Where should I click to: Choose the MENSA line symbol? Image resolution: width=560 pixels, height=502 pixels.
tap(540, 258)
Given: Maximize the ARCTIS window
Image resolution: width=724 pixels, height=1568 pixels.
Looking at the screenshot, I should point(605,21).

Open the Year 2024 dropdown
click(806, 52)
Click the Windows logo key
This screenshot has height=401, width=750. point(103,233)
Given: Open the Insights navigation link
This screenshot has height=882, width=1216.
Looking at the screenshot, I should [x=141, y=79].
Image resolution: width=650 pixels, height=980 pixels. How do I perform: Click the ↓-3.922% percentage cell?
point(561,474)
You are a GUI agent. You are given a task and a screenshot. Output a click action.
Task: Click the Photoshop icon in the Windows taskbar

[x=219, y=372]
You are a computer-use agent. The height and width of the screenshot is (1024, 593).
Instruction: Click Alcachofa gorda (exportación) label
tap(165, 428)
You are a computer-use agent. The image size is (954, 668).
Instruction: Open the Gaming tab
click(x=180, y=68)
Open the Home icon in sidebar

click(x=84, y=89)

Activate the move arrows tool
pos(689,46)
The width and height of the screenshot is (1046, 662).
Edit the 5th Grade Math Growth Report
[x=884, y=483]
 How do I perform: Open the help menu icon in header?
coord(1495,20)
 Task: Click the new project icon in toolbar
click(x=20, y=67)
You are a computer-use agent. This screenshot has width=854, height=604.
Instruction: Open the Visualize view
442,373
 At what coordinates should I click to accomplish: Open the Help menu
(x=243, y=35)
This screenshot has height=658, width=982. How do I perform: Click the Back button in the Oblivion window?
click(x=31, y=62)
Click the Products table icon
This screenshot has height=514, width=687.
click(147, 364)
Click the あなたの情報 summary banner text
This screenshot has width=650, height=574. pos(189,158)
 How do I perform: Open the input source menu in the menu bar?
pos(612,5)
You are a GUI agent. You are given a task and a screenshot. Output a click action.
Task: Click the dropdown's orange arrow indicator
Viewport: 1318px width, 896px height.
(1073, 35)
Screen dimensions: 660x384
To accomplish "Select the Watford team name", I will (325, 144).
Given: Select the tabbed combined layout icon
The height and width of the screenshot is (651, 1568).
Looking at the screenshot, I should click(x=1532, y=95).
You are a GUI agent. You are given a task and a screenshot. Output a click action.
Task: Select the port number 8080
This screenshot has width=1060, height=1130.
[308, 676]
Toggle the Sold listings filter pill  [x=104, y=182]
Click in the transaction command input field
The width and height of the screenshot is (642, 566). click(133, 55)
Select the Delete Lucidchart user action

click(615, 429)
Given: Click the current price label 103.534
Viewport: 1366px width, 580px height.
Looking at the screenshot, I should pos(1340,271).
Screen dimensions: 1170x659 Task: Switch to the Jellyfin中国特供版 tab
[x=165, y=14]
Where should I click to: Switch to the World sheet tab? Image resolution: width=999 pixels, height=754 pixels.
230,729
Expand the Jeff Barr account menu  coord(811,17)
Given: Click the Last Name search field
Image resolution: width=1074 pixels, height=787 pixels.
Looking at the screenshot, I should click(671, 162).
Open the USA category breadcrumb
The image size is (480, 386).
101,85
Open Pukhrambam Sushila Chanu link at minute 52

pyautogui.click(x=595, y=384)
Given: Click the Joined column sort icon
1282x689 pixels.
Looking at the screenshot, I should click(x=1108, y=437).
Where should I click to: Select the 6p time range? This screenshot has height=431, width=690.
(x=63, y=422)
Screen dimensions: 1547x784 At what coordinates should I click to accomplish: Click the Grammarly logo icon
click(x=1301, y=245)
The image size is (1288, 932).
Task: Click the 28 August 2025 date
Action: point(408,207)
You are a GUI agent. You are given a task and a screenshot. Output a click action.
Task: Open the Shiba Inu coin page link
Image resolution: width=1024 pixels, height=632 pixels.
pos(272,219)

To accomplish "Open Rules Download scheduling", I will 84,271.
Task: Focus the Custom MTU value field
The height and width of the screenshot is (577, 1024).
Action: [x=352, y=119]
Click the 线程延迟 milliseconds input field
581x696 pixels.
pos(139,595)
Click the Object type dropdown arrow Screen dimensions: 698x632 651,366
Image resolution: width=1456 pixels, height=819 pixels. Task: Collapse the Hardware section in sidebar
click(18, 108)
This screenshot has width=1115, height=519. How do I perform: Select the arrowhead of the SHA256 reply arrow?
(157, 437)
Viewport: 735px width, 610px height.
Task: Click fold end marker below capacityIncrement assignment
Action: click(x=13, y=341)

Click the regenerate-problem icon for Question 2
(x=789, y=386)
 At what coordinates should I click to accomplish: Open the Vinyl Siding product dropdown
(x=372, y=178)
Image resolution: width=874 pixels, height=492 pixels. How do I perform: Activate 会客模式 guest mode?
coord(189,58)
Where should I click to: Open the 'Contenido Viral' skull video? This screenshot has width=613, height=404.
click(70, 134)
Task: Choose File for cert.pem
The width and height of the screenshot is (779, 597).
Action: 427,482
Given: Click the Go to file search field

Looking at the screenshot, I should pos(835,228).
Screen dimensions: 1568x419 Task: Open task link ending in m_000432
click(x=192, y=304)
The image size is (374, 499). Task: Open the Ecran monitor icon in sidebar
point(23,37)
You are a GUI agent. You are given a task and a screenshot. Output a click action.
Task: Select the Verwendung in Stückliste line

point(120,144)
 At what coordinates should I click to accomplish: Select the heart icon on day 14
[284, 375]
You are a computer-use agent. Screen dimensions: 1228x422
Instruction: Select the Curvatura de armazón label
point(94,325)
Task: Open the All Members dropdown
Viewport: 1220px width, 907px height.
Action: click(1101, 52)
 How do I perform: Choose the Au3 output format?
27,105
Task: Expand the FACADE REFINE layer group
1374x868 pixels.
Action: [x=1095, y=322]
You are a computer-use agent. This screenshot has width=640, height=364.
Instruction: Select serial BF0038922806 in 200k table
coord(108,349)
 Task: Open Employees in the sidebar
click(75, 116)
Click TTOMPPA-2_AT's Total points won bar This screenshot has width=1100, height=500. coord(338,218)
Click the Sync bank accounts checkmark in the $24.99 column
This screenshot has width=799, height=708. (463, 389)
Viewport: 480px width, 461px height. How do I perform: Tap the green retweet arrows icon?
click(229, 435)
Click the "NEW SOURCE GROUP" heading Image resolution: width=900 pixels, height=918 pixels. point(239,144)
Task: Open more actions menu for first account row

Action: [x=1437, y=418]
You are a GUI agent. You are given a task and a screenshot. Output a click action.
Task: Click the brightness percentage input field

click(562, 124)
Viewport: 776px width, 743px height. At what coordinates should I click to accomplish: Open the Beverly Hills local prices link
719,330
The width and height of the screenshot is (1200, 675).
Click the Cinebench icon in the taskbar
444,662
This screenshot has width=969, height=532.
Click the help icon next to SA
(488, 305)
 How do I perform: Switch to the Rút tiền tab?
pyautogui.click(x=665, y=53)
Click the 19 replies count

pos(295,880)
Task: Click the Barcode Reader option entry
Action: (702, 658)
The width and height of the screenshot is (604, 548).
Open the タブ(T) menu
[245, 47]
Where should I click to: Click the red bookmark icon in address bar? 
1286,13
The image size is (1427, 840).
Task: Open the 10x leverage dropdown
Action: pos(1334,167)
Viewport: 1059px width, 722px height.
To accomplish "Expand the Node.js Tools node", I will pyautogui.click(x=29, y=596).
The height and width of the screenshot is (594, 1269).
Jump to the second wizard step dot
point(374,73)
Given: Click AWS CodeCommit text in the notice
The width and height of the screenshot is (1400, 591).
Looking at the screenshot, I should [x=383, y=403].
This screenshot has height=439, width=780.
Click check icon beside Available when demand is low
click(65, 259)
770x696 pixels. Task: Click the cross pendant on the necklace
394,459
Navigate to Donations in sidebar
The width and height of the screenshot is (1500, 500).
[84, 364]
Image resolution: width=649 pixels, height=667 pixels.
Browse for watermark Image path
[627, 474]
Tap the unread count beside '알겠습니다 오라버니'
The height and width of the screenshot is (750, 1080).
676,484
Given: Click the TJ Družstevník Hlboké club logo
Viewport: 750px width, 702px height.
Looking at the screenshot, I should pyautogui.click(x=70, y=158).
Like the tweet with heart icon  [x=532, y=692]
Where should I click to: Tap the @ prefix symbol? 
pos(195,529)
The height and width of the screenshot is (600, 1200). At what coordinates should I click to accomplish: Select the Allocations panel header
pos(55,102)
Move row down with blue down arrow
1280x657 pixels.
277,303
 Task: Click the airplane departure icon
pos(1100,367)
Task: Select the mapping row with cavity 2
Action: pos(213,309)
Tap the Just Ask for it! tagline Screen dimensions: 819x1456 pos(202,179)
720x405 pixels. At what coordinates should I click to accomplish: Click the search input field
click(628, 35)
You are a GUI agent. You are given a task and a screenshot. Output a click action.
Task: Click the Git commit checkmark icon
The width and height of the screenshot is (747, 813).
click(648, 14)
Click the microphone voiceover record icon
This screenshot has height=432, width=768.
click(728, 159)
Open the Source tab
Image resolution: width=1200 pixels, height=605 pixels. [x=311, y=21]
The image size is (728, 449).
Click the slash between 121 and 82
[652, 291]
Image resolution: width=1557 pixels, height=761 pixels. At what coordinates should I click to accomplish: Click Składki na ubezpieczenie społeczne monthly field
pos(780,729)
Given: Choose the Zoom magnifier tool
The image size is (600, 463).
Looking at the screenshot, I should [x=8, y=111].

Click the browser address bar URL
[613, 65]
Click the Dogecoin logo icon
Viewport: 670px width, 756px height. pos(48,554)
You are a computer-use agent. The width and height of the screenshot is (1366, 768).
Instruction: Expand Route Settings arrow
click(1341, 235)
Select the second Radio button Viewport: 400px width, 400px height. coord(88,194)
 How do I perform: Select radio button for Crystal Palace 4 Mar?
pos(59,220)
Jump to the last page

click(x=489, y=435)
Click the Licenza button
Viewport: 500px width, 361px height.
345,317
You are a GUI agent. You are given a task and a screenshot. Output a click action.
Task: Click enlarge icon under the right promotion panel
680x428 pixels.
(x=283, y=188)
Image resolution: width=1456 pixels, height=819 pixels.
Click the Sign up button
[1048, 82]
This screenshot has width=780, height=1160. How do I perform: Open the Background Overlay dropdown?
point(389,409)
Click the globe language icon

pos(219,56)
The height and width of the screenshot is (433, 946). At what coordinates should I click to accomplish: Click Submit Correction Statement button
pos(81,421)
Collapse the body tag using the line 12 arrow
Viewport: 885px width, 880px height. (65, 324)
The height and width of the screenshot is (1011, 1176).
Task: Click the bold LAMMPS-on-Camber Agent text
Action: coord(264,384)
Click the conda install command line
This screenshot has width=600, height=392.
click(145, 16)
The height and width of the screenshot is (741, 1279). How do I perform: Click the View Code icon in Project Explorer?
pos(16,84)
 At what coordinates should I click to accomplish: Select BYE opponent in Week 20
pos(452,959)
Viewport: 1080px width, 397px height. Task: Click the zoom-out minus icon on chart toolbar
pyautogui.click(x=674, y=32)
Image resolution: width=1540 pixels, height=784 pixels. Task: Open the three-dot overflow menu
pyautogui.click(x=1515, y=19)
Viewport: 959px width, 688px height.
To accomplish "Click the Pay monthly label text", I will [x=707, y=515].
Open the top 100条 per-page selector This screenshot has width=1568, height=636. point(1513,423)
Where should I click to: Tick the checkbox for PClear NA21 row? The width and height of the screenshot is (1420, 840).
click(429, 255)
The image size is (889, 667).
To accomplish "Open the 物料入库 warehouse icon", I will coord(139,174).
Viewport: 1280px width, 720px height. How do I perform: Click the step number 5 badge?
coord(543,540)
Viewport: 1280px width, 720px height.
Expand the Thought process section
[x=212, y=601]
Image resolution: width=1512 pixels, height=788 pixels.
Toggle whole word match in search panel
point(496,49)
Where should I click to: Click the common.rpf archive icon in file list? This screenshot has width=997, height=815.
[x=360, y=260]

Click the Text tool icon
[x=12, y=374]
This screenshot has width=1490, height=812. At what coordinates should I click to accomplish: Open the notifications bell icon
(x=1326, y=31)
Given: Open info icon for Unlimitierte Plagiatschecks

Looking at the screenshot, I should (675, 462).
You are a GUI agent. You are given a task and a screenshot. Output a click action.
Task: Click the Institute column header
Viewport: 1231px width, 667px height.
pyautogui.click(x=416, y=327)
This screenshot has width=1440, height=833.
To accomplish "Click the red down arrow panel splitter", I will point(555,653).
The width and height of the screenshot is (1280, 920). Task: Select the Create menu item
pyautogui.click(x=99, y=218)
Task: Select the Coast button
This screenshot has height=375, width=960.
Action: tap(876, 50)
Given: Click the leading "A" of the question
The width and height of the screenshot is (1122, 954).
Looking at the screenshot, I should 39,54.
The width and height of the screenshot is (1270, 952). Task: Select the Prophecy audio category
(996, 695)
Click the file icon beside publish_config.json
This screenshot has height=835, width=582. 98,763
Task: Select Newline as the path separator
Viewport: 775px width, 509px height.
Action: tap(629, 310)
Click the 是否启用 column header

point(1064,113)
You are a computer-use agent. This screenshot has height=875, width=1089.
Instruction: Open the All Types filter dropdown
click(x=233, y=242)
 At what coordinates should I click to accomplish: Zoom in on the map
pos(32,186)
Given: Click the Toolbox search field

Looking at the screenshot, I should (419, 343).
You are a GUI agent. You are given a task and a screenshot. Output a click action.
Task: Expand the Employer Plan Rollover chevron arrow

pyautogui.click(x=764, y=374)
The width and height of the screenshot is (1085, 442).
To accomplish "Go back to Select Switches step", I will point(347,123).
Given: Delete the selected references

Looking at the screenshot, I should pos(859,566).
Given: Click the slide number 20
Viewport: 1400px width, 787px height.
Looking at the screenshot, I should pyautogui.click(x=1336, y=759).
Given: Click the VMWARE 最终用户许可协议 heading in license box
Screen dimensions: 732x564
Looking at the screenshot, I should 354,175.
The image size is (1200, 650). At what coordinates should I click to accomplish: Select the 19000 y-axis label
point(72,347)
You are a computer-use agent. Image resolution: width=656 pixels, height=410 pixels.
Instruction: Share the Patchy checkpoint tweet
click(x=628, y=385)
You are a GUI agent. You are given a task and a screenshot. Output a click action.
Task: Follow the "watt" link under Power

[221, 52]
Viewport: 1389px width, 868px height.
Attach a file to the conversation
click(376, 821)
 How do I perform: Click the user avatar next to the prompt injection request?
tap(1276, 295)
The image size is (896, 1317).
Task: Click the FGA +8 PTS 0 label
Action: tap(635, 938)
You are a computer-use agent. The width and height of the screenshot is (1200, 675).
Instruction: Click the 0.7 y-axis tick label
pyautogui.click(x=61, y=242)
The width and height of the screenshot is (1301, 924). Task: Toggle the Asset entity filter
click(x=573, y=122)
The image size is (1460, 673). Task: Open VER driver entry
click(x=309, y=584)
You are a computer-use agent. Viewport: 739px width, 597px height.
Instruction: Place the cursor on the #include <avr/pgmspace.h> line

+-------+

§ **What is required**: All that belongs in your answer is the stretch of entries above from the line with "Browse for watermark Image path" through the line with "Given: Choose the Zoom magnifier tool", printed exactly.

§ **Your response**:
Browse for watermark Image path
[627, 474]
Tap the unread count beside '알겠습니다 오라버니'
The height and width of the screenshot is (750, 1080).
676,484
Given: Click the TJ Družstevník Hlboké club logo
Viewport: 750px width, 702px height.
Looking at the screenshot, I should pyautogui.click(x=70, y=158).
Like the tweet with heart icon  [x=532, y=692]
Where should I click to: Tap the @ prefix symbol? 
pos(195,529)
The height and width of the screenshot is (600, 1200). At what coordinates should I click to accomplish: Select the Allocations panel header
pos(55,102)
Move row down with blue down arrow
1280x657 pixels.
277,303
 Task: Click the airplane departure icon
pos(1100,367)
Task: Select the mapping row with cavity 2
Action: pos(213,309)
Tap the Just Ask for it! tagline Screen dimensions: 819x1456 pos(202,179)
720x405 pixels. At what coordinates should I click to accomplish: Click the search input field
click(628, 35)
You are a GUI agent. You are given a task and a screenshot. Output a click action.
Task: Click the Git commit checkmark icon
The width and height of the screenshot is (747, 813).
click(648, 14)
Click the microphone voiceover record icon
This screenshot has height=432, width=768.
click(728, 159)
Open the Source tab
Image resolution: width=1200 pixels, height=605 pixels. [x=311, y=21]
The image size is (728, 449).
Click the slash between 121 and 82
[652, 291]
Image resolution: width=1557 pixels, height=761 pixels. At what coordinates should I click to accomplish: Click Składki na ubezpieczenie społeczne monthly field
pos(780,729)
Given: Choose the Zoom magnifier tool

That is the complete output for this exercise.